Focus: The old canon of sermons, conversion narratives and political tracts has long been displaced by captivity narratives, mystery novels, and stories that push the boundaries of race and gender. In this seminar, we will study the revitalization of this vital period in American literature.

Professor Salah Hassan
Mondays and Wednesdays 8:30-9:50pm

Offered in conjunction with GSAH 414

This course will cover Arab American literature from its beginnings in the late 19th century and early 20th century to the present. Readings will include a range of works across the genres by some of the first Arab immigrant authors to write in English, such as Gibran and Rihani, as well as works by contemporary Arab American authors, such as Laila Lalami, Rabih Alameddine and Omar al Akkad. The course will also include works of non-fiction that provide a context for understanding the history of Arab presence in the US.

Professor Julian Chambliss
Mondays and Wednesdays 3:00-4:20pm

Focus: The relationship between science fiction and high tech culture has garnered increasing attention as we debate contemporary technoculture impact on everyday life.
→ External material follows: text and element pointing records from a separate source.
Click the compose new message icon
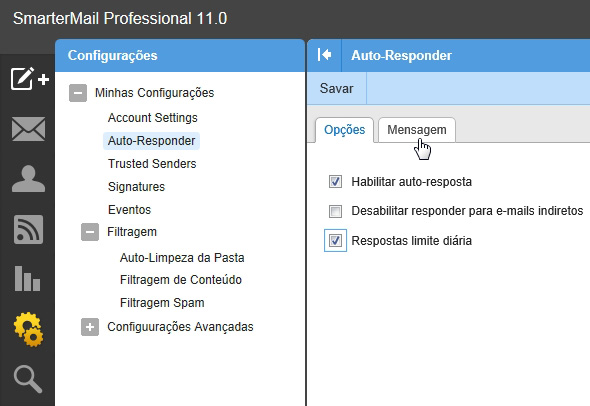The image size is (590, 406). 29,79
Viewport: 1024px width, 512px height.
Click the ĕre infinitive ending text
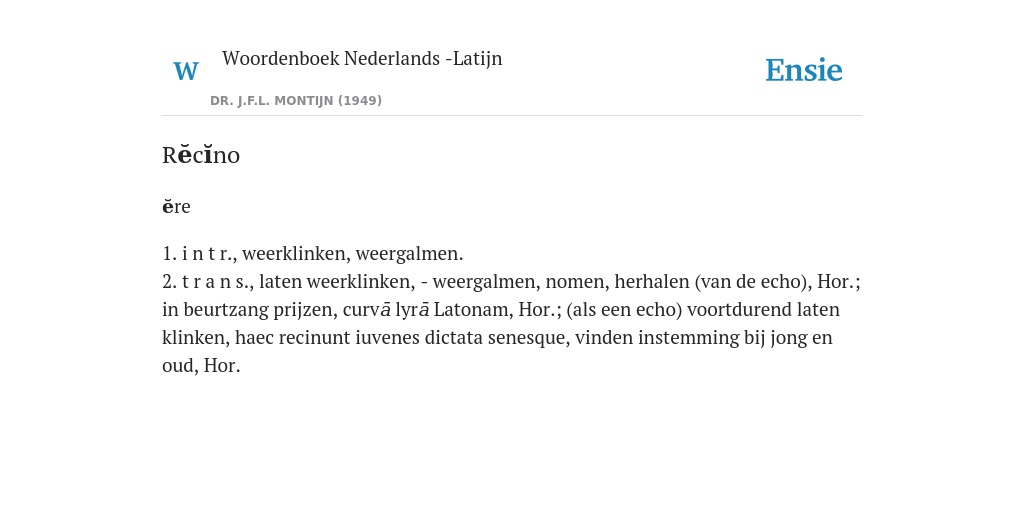pos(176,206)
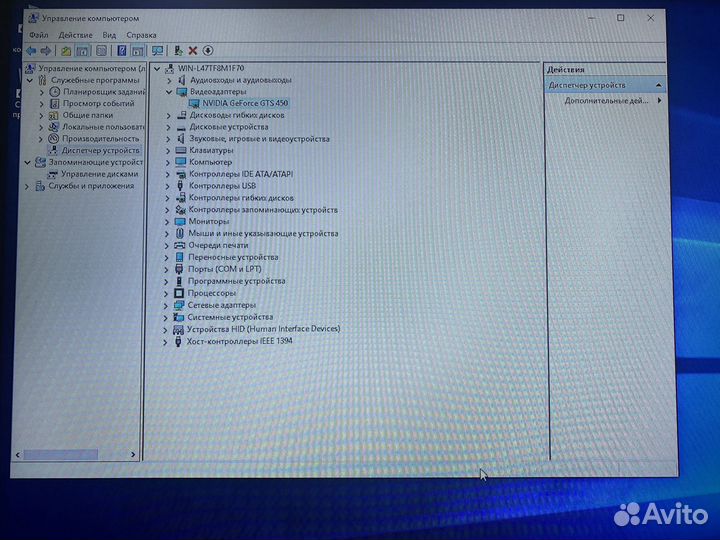Screen dimensions: 720x540
Task: Click the Back arrow in the toolbar
Action: pos(31,50)
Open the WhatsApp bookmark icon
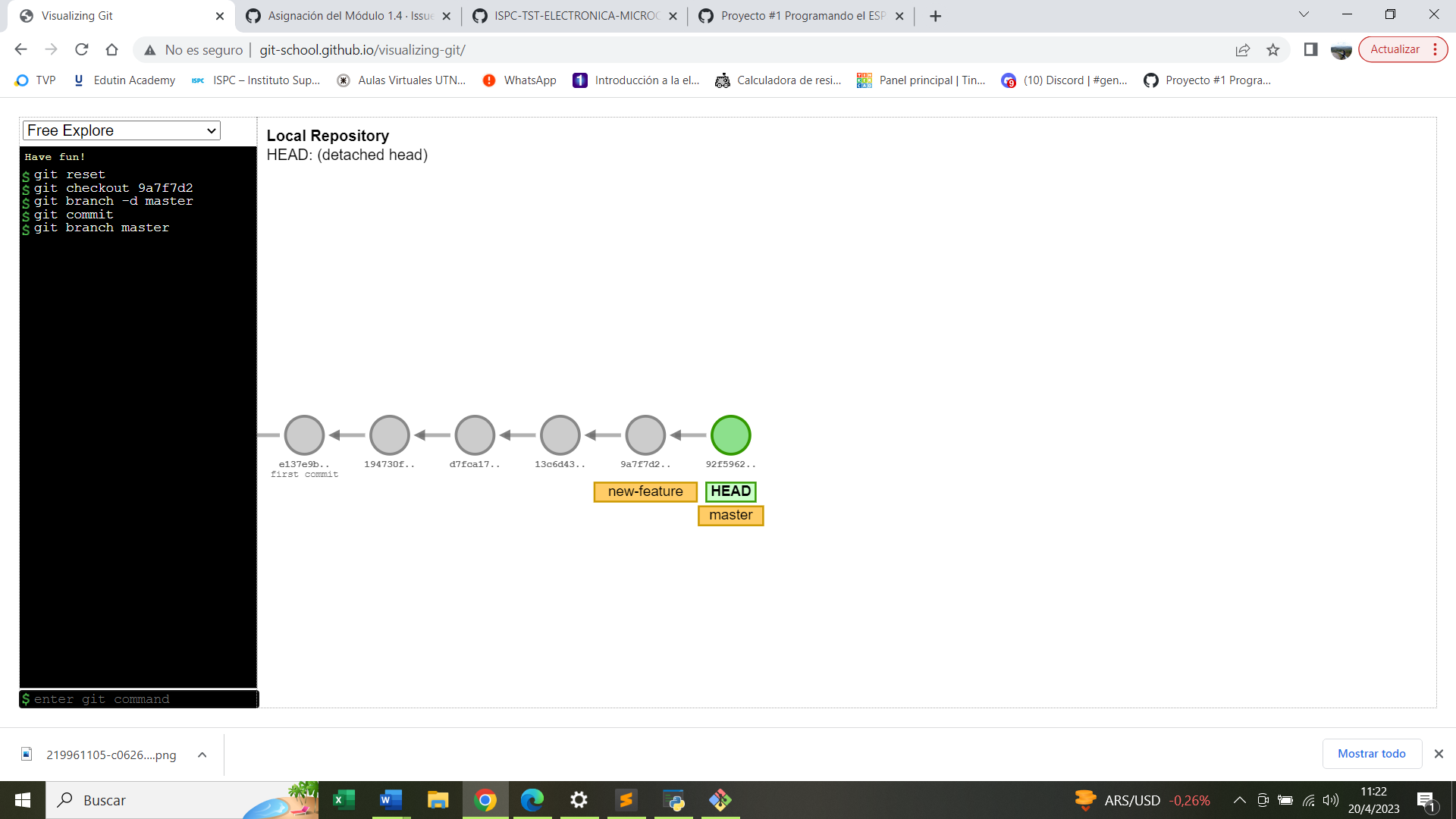The image size is (1456, 819). click(489, 80)

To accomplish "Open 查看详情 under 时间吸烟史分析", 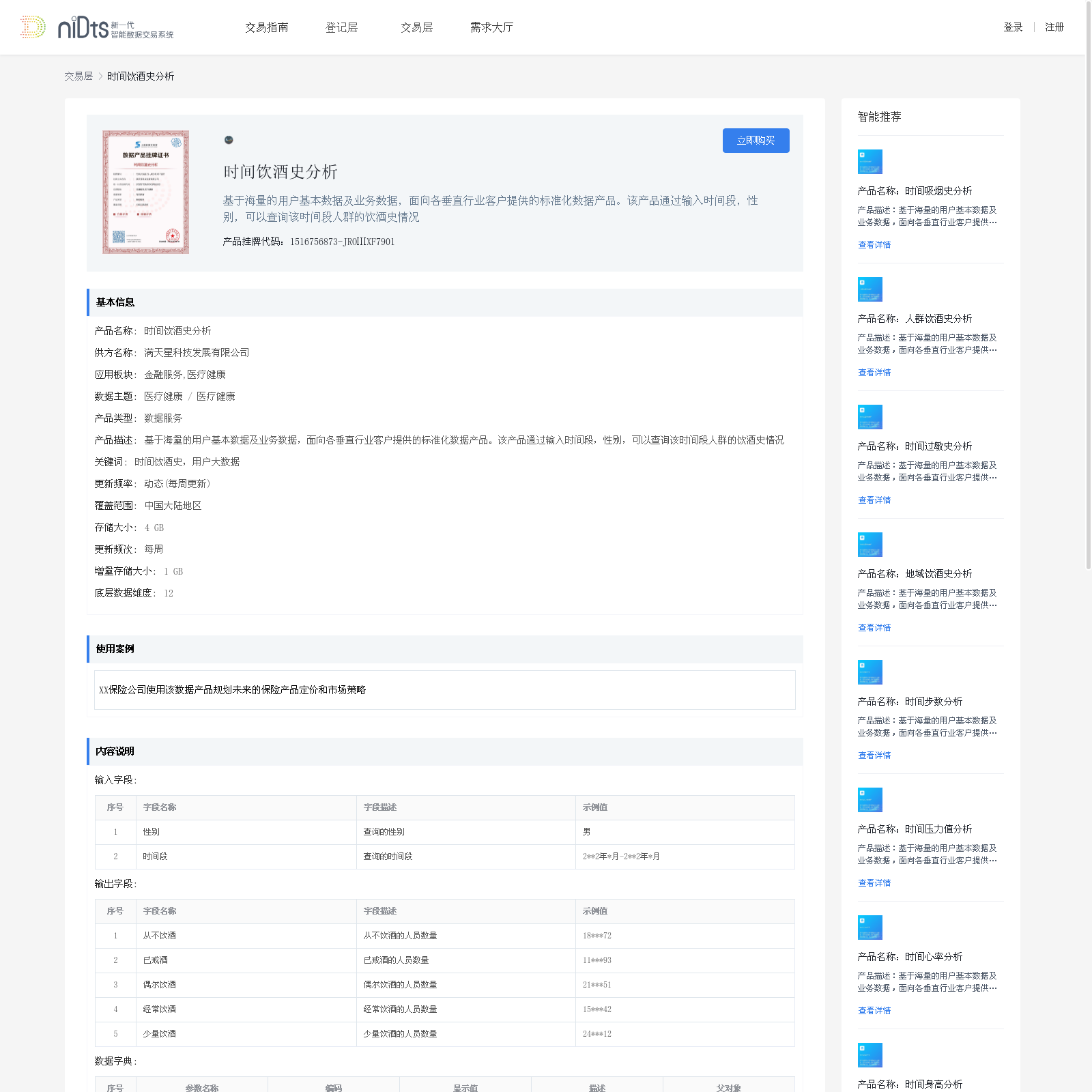I will click(x=874, y=245).
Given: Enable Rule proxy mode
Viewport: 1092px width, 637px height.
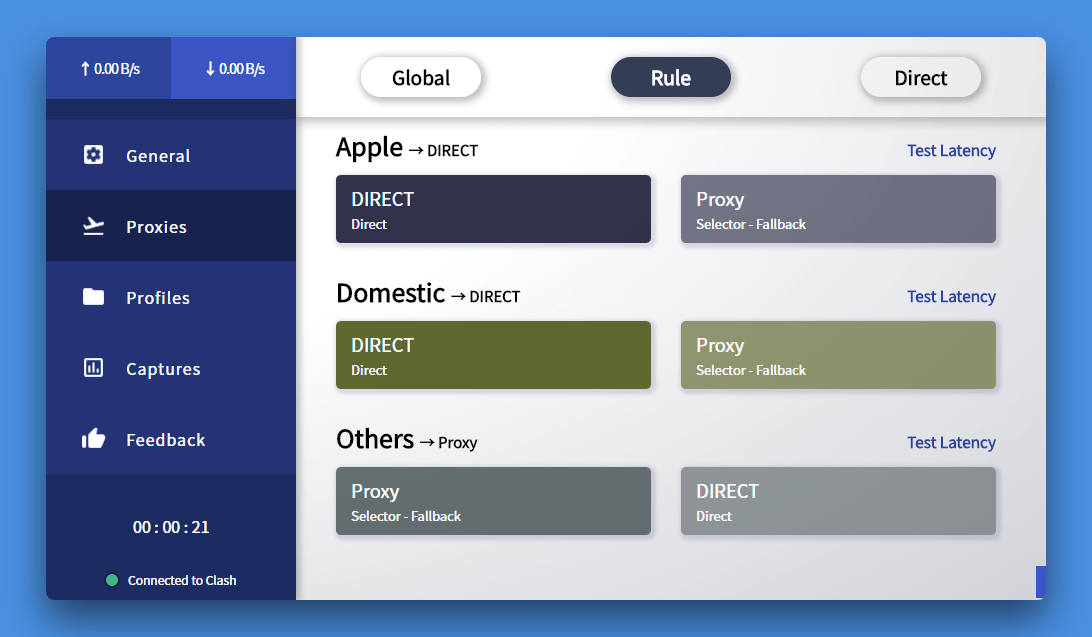Looking at the screenshot, I should (670, 76).
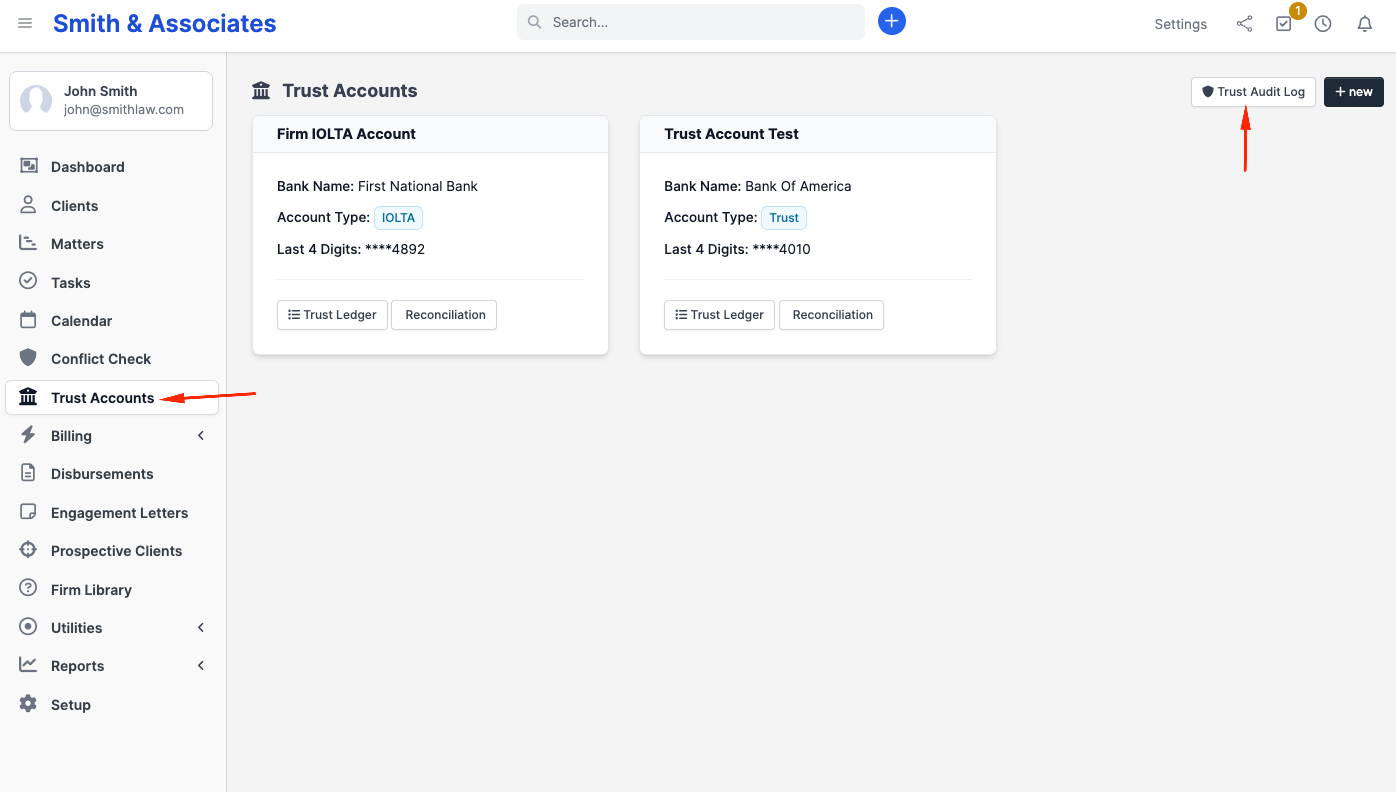The width and height of the screenshot is (1396, 792).
Task: Open the tasks checkbox icon with badge
Action: coord(1284,23)
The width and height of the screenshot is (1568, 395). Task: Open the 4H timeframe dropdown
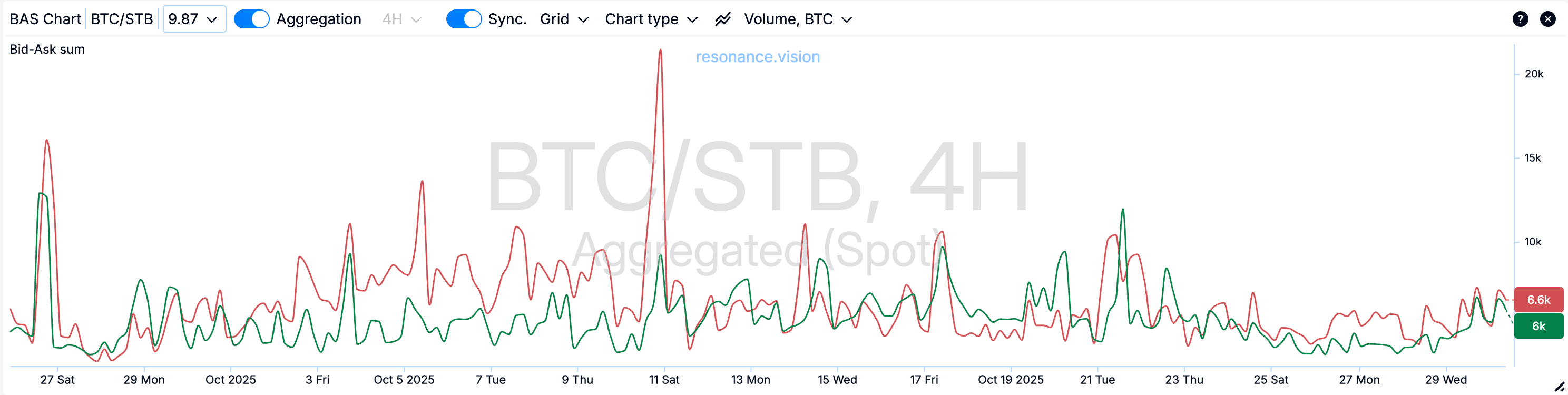coord(401,19)
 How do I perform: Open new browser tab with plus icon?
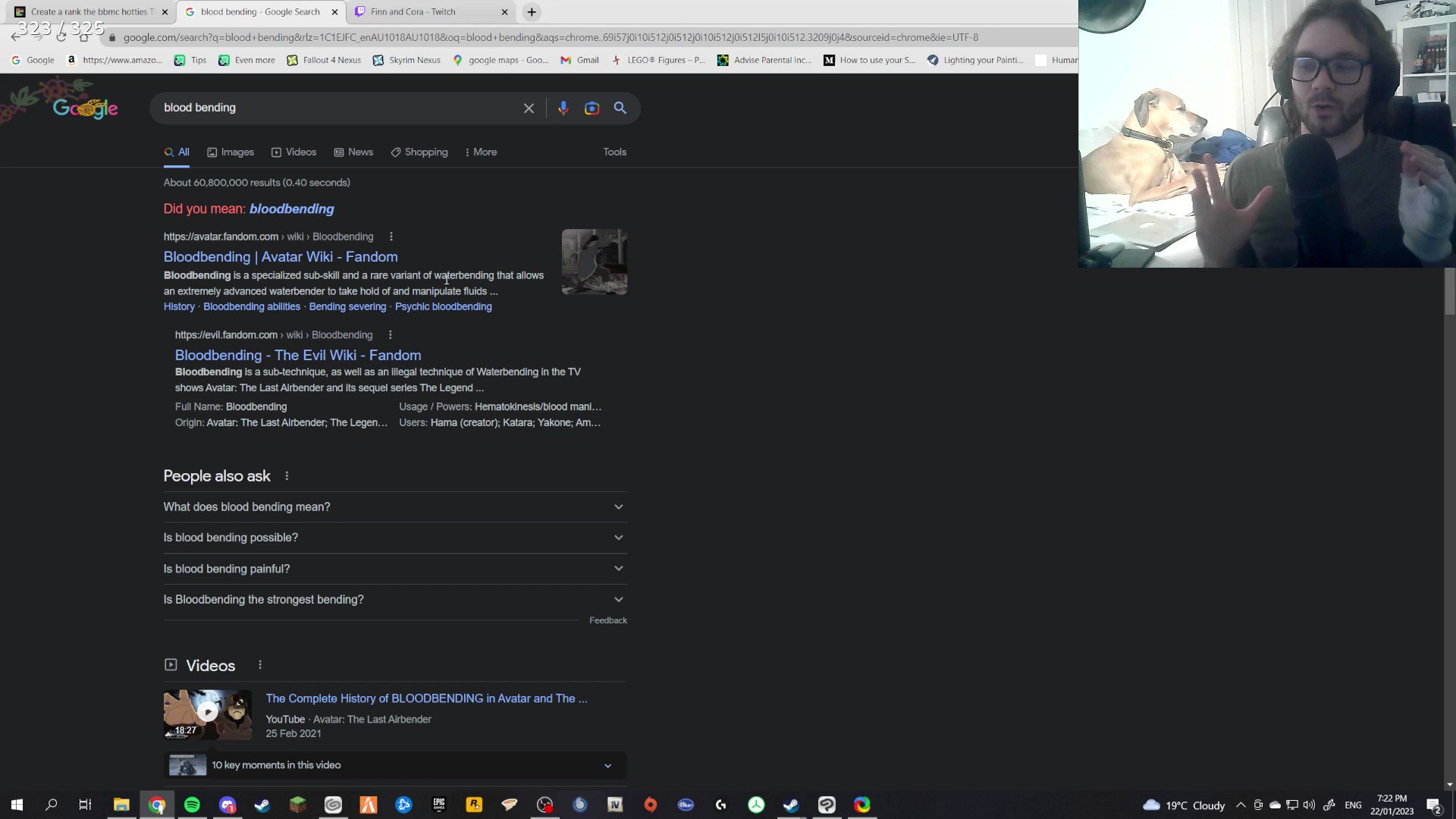pos(532,12)
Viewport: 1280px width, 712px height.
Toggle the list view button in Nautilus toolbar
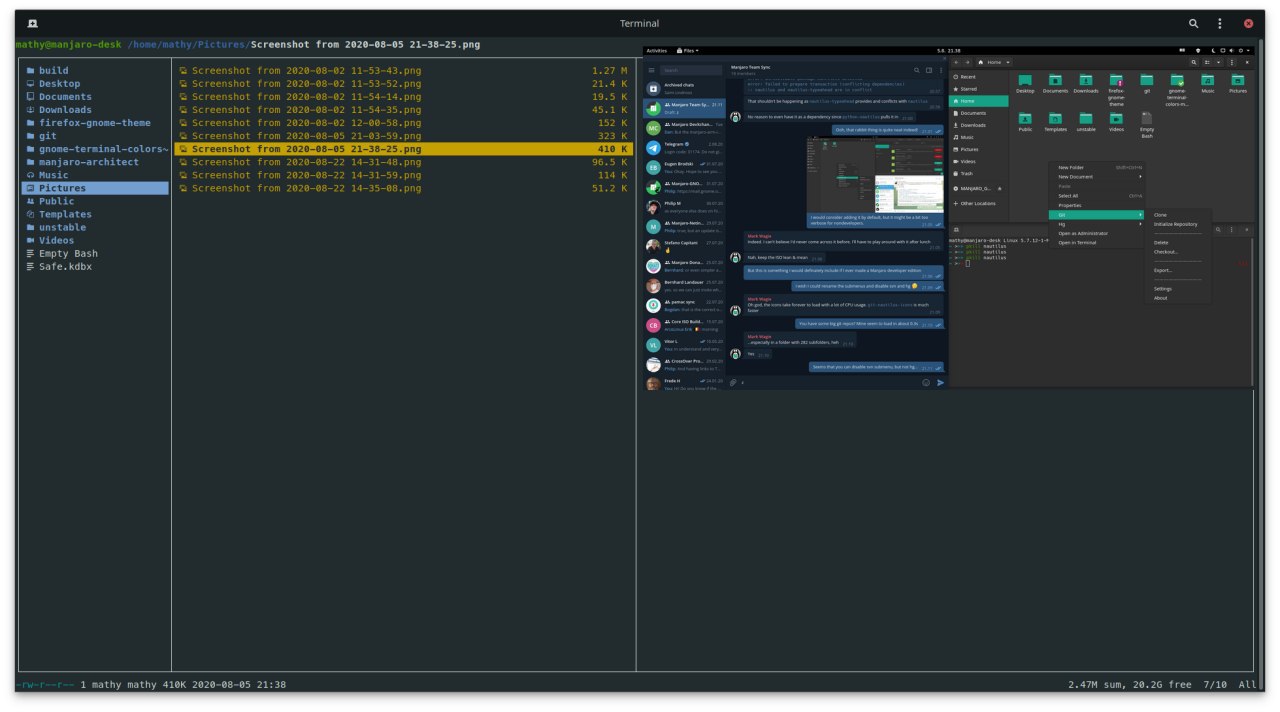click(1207, 62)
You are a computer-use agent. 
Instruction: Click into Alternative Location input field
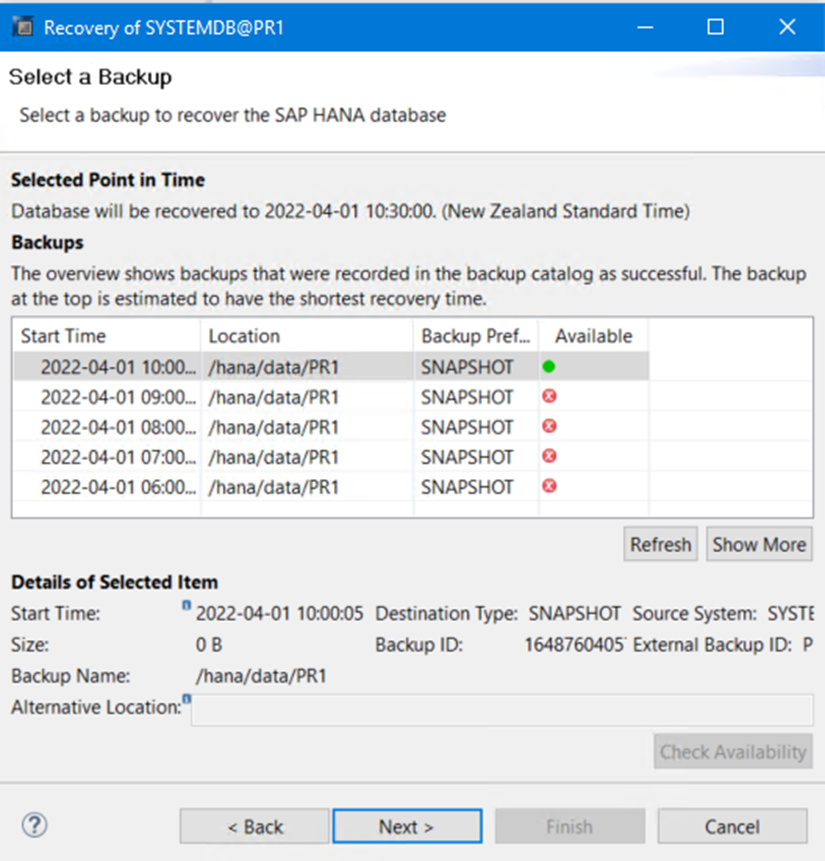click(500, 710)

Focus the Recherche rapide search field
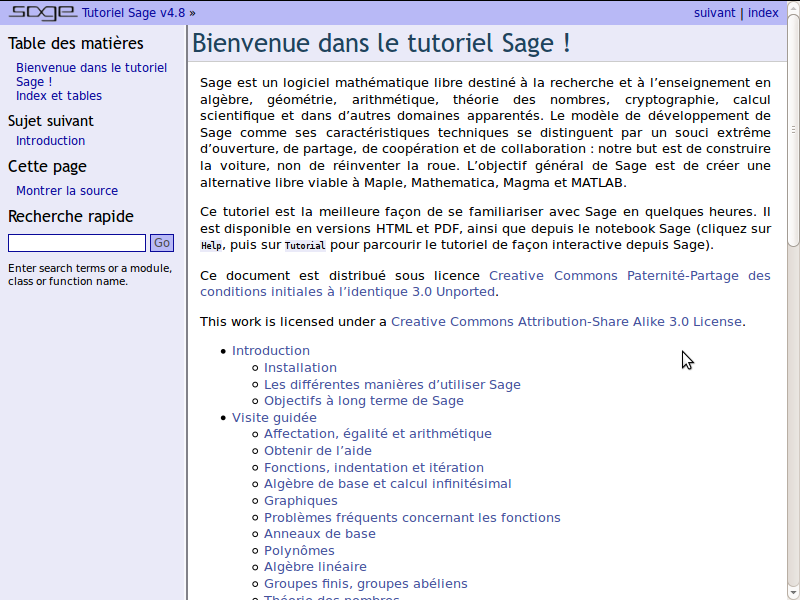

Has technology failed or realized the science fiction vision that inspired it? In this course, we will chart the rise of contemporary technoculture in the United States from its roots in 1970s counterculture. From the Whole Earth Manual and Hacker’s Crackdown to John Brunner’s The Shockwave Rider and Vernor Ving’s True Names, the ideology that defines cyberculture in the United States has always been intimately intertwined with an ideology of resistance, liberation, and autonomy rooted in a narrow vision of identity and experience.

Professor Steve Arch
Mondays and Wednesdays 10:20-12:10
 
This course asks why the gothic mode has been so useful for writers working in North America. We will analyze examples of gothic fiction, poetry, drama, and film from New England, Canada, the South, the Midwest, the Caribbean, and Mexico. Writers like Nathaniel Hawthorne, Margaret Atwood, Carson McCullers, Toni Morrison, Mayra Montero, and Carlos Fuentes were writing in very different regional, national, and cultural contexts, yet each turned to the gothic to grapple with questions of identity, history, and knowledge. We could think about this question historically, tracking the emergence, development, and evolution of the gothic, starting perhaps with Charles Brockden Brown in New England ca 1800 or starting with the gothic colonial reverberations in the Bronte’s fictions in the 1840s. Instead, we are going to move through geographic space and track the aesthetic of the gothic mode, persistently asking why and how it inspired writers in such varied and different locales as Toronto, Georgia, Haiti, and Mexico City. Critical readings will introduce students to different theories about the gothic: queer, ecocritical, postcolonial, global, etc. Students will write short scaffolding assignments, and one long project.